Obviously no one ever planned or anticipated Covid-19 impacts. Every brand was shocked but you cannot remain in that state forever.
Check your brand plan and polish it.
Communications is a key component for the continuity of any brand during tough times, but brand continuity planning must go beyond just crisis communications.
Many companies sent out messages about their businesses process following COVID-19 lockdown, and forgot to innovate.
There is no way a business can survive the coronavirus pandemic if work plans were shelved.
The Strategic plan was probably developed last year without much consideration of social distancing which is a reality today.
Plan as a team.
Public Relations, sales, marketing and operation plans must be reviewed more frequently than ever before. Brand managers must work with other departments on a holistic status operation report which is reviewed every 15-21 days.
It is usually the time new COVID-19 prevention measures are announced. The measures can significantly determine the existence of any organization.
Management must know what processes will work and those that will stop moving forward. A lot has changed.
Every individual and corporate brand has new competitors because of COVID-19. Did hotels imagine that conferences would all go to TV and ZOOM?
Did the lipstick industry envision facemasks as direct competitors?
Agility and creativity is the new normal for any business to flourish. Business trends during coronavirus are changing almost every 24 hours.
Business continuity means learning, research, and unlearning to move forward. Define and clarify your brand character and values.
What is your competence and vision as a company?
It is tempting to start new COVID-19 lines of operations out of excitement, and regret the decision.
Court of public opinion matters more now during this pandemic and after.
Is it a time for discounts? Some local brands have received a backlash for rolling out controversial COVID-19 CSR activities. Stakeholder engagement must be balanced.
This is a time to invest in staff relations to encourage innovations and creativity.
It is not a time to suspend employment contracts or sack employees. It is the right time to challenge staff to develop new ideas.
You will need staff to think of cheaper and efficient implementation plans.
How do you expect the brand to progress when you fire staff? Staff performance is key for productivity during the pandemic and after.
Plan how to address questions on access, quality, ability and permission. Develop both offline and online processes.
What is the best alternative form of staff transport to work that the organization can control?
Have you thought about aligning working times?
Should all employees be forced to stay near office?
Is working from home better?
Have you developed staff reskilling online programmes during COVID-19?
What are the current and future supplier issues?
Don’t get stuck to the same suppliers who are affected by lockdown.
There is a gentleman who is into sanitizers and liquid soap manufacturing.
He told me that he stopped deliveries because the shop downtown that used to supply him with packaging materials temporarily closed.
Even when I tried to challenge him to source for new suppliers, he seemed not interested.
He is unhappy about cancelling orders and doing nothing. Imagine people who had arcade offices and do not have a home emergency office.
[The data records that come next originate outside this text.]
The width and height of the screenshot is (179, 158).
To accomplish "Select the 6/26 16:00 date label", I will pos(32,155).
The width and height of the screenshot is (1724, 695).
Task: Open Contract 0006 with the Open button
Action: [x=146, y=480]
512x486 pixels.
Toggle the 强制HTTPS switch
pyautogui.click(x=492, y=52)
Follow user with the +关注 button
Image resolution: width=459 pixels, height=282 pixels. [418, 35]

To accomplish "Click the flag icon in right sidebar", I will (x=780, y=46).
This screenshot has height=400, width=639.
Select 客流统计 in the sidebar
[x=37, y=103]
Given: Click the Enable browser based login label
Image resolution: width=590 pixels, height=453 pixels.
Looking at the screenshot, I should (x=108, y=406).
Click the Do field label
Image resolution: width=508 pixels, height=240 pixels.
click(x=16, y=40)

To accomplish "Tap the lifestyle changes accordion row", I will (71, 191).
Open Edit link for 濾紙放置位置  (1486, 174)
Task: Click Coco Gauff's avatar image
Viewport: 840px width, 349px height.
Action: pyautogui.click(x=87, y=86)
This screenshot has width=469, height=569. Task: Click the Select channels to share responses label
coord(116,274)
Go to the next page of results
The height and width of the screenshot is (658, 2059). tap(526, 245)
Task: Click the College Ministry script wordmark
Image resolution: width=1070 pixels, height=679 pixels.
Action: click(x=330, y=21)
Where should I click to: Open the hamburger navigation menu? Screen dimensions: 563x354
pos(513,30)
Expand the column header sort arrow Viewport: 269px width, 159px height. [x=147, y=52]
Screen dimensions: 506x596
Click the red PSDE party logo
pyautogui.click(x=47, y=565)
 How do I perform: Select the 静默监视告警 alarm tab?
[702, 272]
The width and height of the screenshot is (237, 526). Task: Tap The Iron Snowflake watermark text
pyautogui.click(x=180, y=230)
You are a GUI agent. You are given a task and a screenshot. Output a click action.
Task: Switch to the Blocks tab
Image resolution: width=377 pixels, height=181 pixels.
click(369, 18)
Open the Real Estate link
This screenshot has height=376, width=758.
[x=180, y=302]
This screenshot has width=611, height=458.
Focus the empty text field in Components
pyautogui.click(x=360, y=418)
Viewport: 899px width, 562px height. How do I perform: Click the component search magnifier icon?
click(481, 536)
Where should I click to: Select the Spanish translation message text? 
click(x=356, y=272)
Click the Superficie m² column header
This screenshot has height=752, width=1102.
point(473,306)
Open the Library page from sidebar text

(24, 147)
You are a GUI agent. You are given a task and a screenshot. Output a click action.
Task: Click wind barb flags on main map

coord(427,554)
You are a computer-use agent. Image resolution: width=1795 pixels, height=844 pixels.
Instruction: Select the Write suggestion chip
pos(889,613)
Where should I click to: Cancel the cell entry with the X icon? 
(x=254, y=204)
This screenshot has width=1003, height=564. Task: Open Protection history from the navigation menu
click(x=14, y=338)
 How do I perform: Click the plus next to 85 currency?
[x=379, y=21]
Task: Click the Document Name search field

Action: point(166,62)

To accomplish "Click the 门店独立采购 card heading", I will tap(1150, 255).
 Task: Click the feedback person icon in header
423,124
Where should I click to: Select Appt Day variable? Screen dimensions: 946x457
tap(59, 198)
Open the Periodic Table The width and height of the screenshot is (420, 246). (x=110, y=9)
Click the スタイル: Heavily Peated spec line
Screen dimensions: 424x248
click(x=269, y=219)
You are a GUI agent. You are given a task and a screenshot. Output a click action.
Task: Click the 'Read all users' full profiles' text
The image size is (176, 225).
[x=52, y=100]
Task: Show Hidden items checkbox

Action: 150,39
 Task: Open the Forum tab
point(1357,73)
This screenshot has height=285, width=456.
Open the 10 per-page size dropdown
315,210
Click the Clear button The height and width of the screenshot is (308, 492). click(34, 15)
There is a lot to consider about business continuity.
Brand budgets are increasing due to COVID-19 rules, but it will pay off.
Brands must be rethinking their organizational culture in relation to coronavirus prevention measures.
Brands treating the pandemic as a drill may never recover. World Health Organization noted that COVID-19 is likely to be with us like the HIV/AIDS pandemic.
We are likely to live with this pandemic for a longer time. It pays to have that thinking in brand planning even when lockdowns are partially lifted.